View matrix - explanation of its elements

Started by
8 comments, last by Paradigm Shifter 10 years, 3 months ago

So a common view matrix looks like this:

MAT_12.GIF

where n is a vector acting as "z" axis of camera, u as "x" axis and v as "y" axis of camera. u_x, v_x, n_x etc. are coordinates of each vector. c is a vector representing distance of camera from (0,0, 0). u*c, v*c and n*c are dot products

Does somebody know any detailed article which would explain precisely how to create such a matrice from the scratch? Or maybe could someone explain it to me here?

First my assumptions:

When applying this matrix to every object on the scene, this matrix is the first factor of multiplication and a vertex is a second one?

So for example: MAT_12.GIF *


| x |
| y |
| z |
| 1 |

If my assumptions are correct then I don't understand a few things tongue.png. Why 4th row of the matrix must contain a vector representing how much should I move every vertex on the screen? The 4th coordinate in any vertex is "w" right? So what meaning does it have here? I thought it's actually useless but defined only to enable adding matrices in form of multiplication. Now after such mutiplication as above I would get the following vertex transformation:


|x * u_x + y * v_x + z * n_x + 0      |
|x * u_y + y * v_y + z * n_y + 0      |
|x * u_z + y * v_z + z * n_z + 0      |
|-x * (u*c) -y * (v*c) -z * (n*c) + 1 |

And it seems as the "w" component of the vertex was moved but it doesn't make any sense to me : (.

My second issue is rotation in the view matrix so 3 first rows of the view matrix. I completely don't understand why we can put coordinates of the camera axis vectors as rotation factors.

So if anyone could lend me a hand here I would be really grateful!

Advertisement

Problem is that you need to understand half a dozen concepts to have all of your questions answered. That is too much to be explained in detail here. I'll try to give the basics, so you have some hints to search the forum and the internet in general.

1.) A camera can be seen like any other object in the world, and as such it can be placed in the world. Placement is done by using a transformation that explains how to convert a point in the camera local space into the global space. Notice that a point in local space and its converted pendant are actually the same points; the difference is the reference to which the co-ordinates of the point are given. Notice that the transformation is used to convert from local to global space. Clearly, there should be the other way, too, namely converting from global space into local space. Those two transformations are the mathematical inverse of each other, because going from the local space into the global spec and back into the same local space should yield in the original point co-ordiates.

With the above in mind, a camera matrix is normally the transformation from camera local into global space; the same as a model matrix is for a model. But the view matrix is normally called its inverse, i.e. the matrix to transform from global space into camera local (a.k.a. view) space. So you must not confuse camera and view matrix (as you did in the OP).

2.) A vector may denote a position, a difference (between 2 positions), a direction, but not a distance. A distance is a scalar value. A distance can be computed as the length of a difference vector.

3.) You must be aware that vectors can be written in a row or in a column. This makes a difference if you think of the matrix product. E.g. if you have a matrix and a vector, you are able to compute

matrix * column_vector or row_vector * matrix

but you re not able to compute

column_vector * matrix or matrix * row_vector

The operator to convert between column and row vectors is named "transpose".

> [Exercise instructions]:
1 – From the view matrix thread, output the text from "where n is a" up to and including "a second one?".
2 – According to the view matrix thread, what things may a vector denote?
3 – In the view matrix thread, what is the operator that converts between column and row vectors called?
The listing is separate material with no connection to the view matrix thread.

> [Data provided]:
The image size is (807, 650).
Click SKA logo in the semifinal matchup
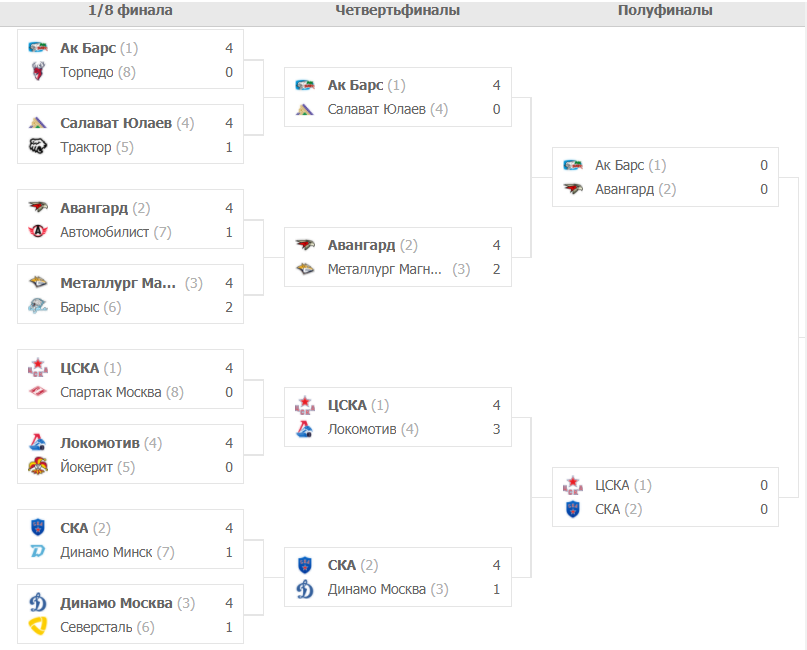tap(573, 509)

> [Exercise results]:
1 –
where n is a vector acting as "z" axis of camera, u as "x" axis and v as "y" axis of camera. u_x, v_x, n_x etc. are coordinates of each vector. c is a vector representing distance of camera from (0,0, 0). u*c, v*c and n*c are dot products

Does somebody know any detailed article which would explain precisely how to create such a matrice from the scratch? Or maybe could someone explain it to me here?

First my assumptions:

When applying this matrix to every object on the scene, this matrix is the first factor of multiplication and a vertex is a second one?

2 – A position, a difference between two positions, and a direction.

3 – Transpose.